==== MATERIAL SUPPLIED

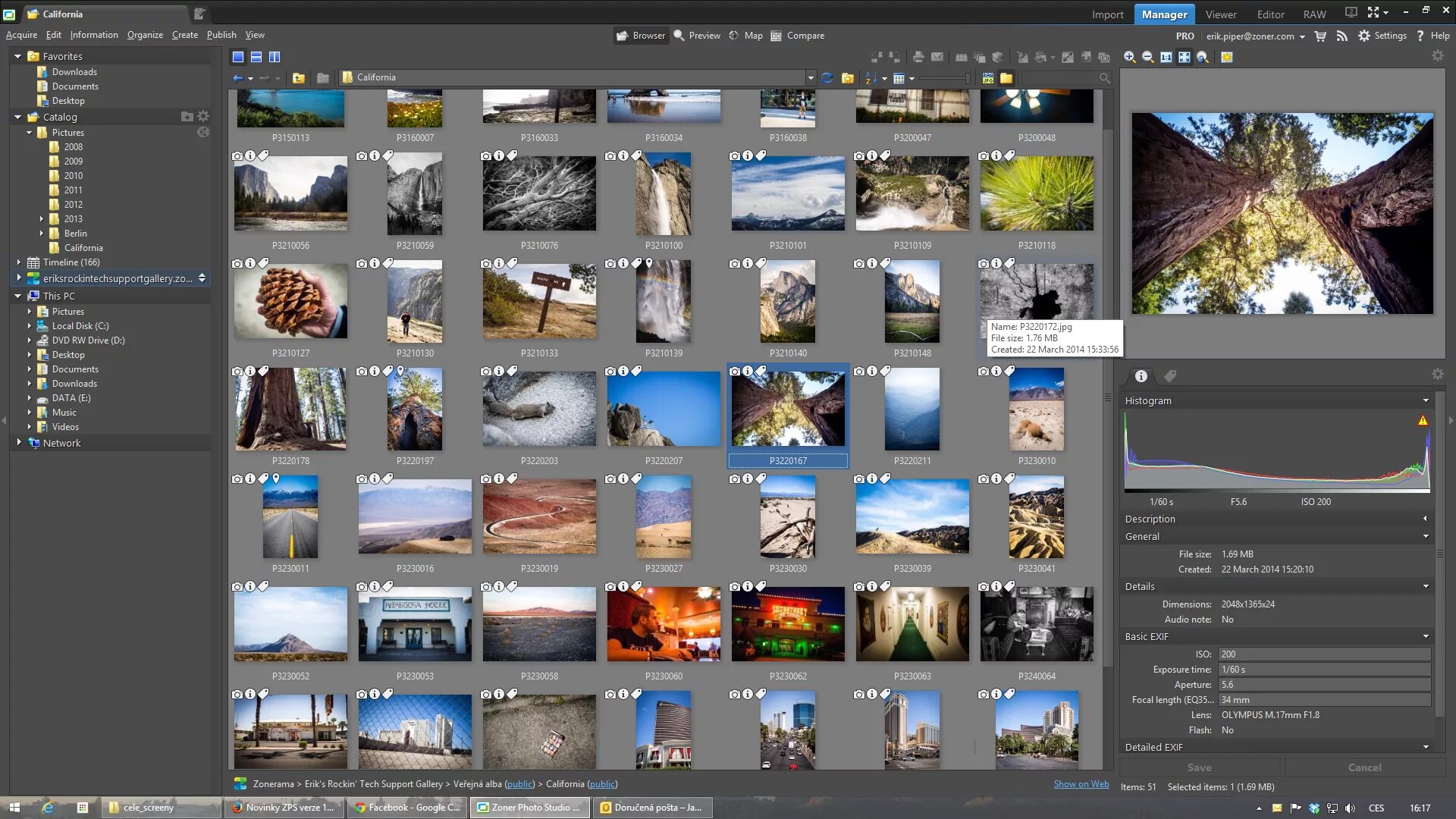Viewport: 1456px width, 819px height.
Task: Open the California path dropdown arrow
Action: 811,78
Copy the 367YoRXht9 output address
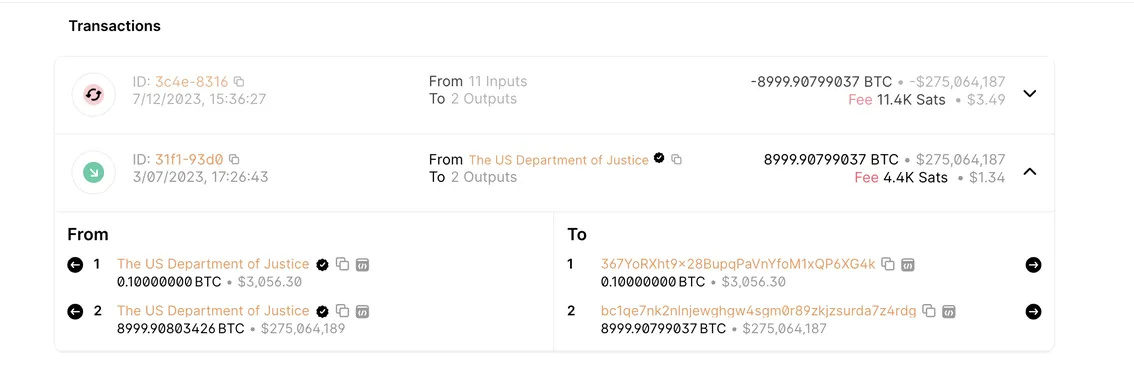The width and height of the screenshot is (1134, 389). click(888, 265)
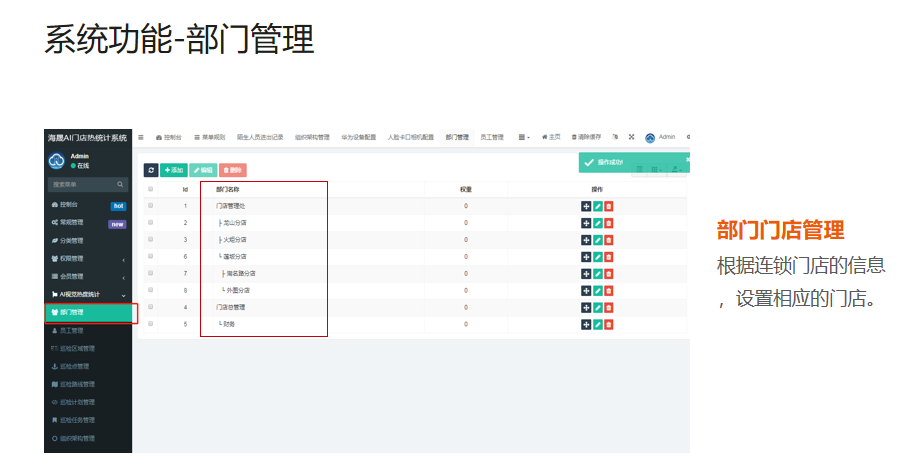Click the green edit pencil for 龙山分店
This screenshot has height=475, width=902.
598,223
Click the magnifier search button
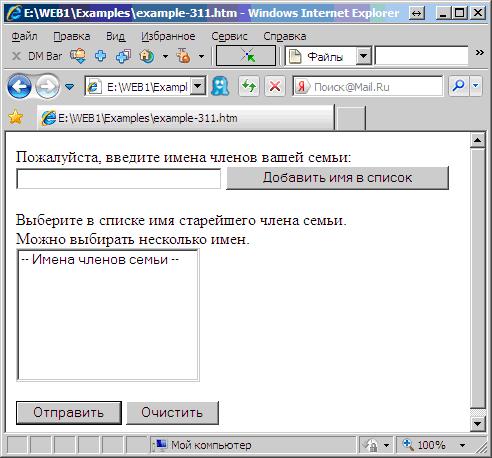Viewport: 492px width, 458px height. point(459,86)
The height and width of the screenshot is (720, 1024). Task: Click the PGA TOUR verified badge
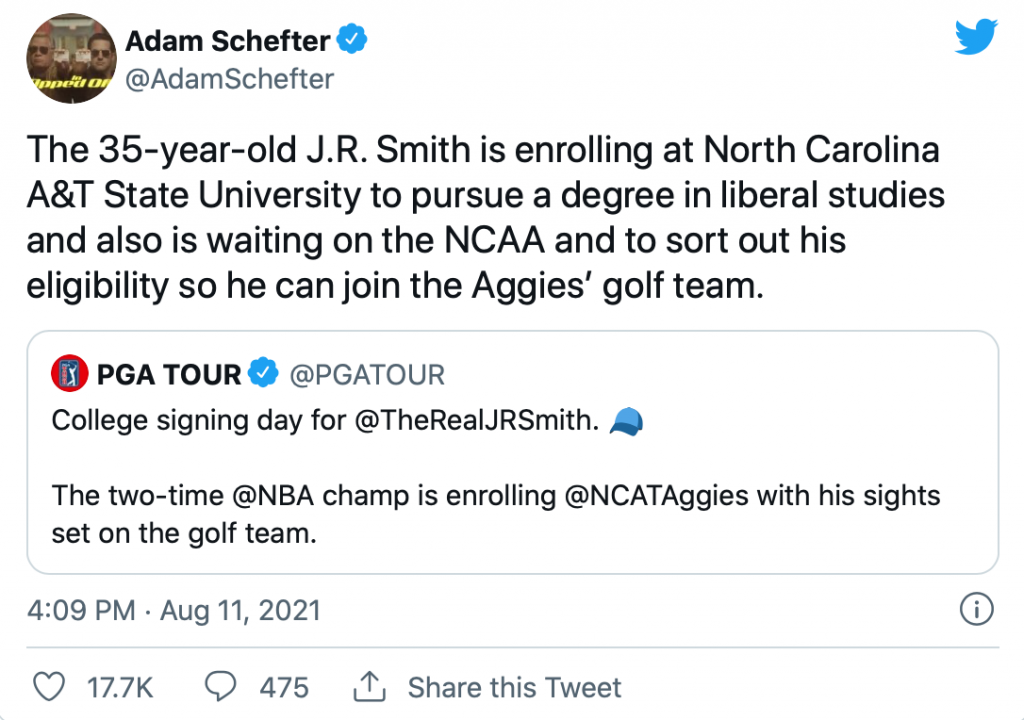pyautogui.click(x=262, y=375)
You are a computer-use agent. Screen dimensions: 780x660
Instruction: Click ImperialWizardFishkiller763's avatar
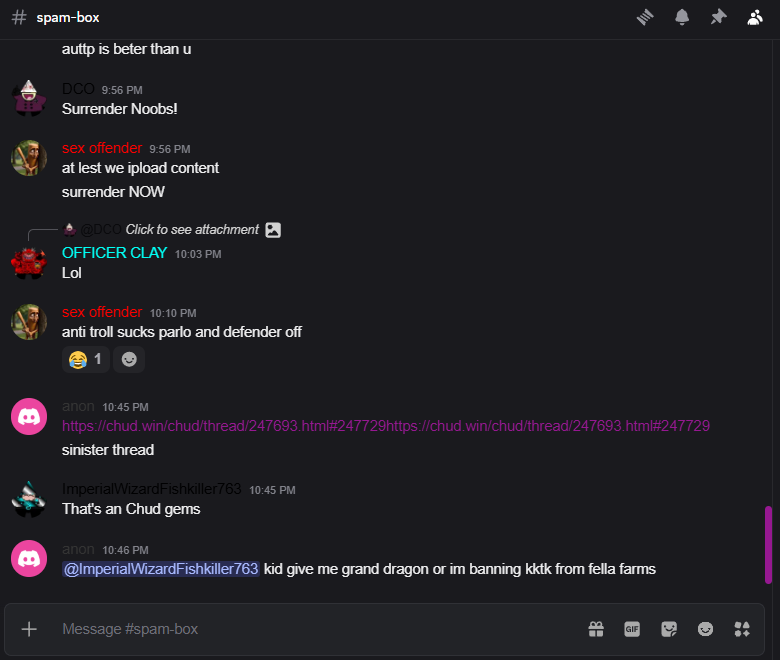click(29, 498)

========

PROBLEM STATEMENT - Replace "magnifier" with "magnifying glass" in the records, from the line with "Copy the 367YoRXht9 output address" to the line with "Viewport: 492px width, 458px", and give back only those lines with nothing else changed. Leave the pictures out.

RESULT OF THIS TASK -
Copy the 367YoRXht9 output address
The width and height of the screenshot is (1134, 389). click(888, 265)
Click the green edit pencil for 龙山分店
This screenshot has height=475, width=902.
598,223
Click the magnifying glass search button
Viewport: 492px width, 458px height. point(459,86)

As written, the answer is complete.